__DESCRIPTION OF THE TASK__:
Write out each record in full and exactly as given. Skip any pictures.

__PROVIDED DATA__:
************
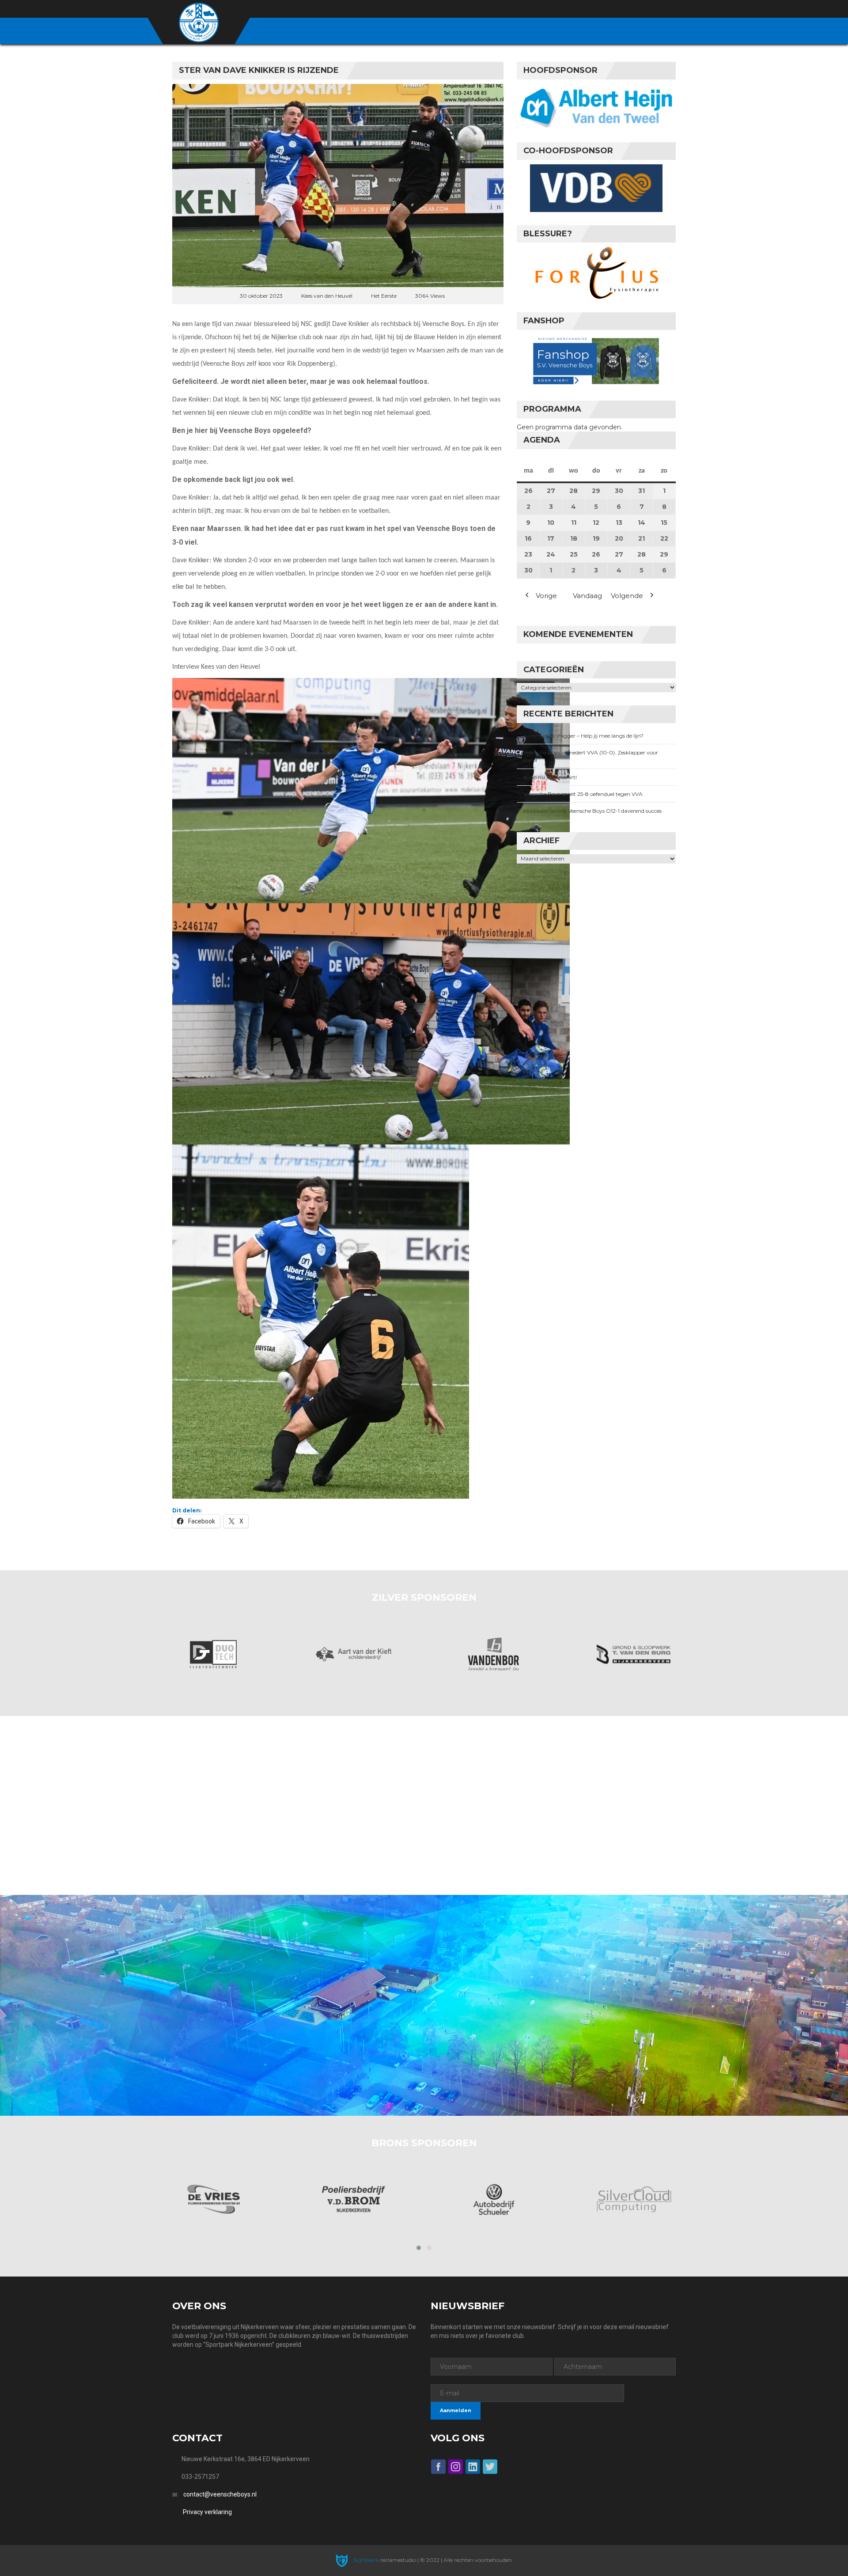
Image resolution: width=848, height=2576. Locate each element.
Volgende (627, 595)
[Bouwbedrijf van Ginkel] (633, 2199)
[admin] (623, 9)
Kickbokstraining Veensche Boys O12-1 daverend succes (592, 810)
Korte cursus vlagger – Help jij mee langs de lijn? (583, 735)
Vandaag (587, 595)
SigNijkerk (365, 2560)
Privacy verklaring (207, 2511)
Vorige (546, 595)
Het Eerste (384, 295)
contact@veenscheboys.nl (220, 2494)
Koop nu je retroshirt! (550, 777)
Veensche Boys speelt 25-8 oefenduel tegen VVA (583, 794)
************
__SOLUTION TO THE PROBLEM__:
Image resolution: width=848, height=2576. Locate each element.
Volgende (627, 595)
[Bouwbedrijf van Ginkel] (633, 2199)
[admin] (623, 9)
Kickbokstraining Veensche Boys O12-1 daverend succes (592, 810)
Korte cursus vlagger – Help jij mee langs de lijn? (583, 735)
Vandaag (587, 595)
SigNijkerk (365, 2560)
Privacy verklaring (207, 2511)
Vorige (546, 595)
Het Eerste (384, 295)
contact@veenscheboys.nl (220, 2494)
Koop nu je retroshirt! (550, 777)
Veensche Boys speelt 25-8 oefenduel tegen VVA (583, 794)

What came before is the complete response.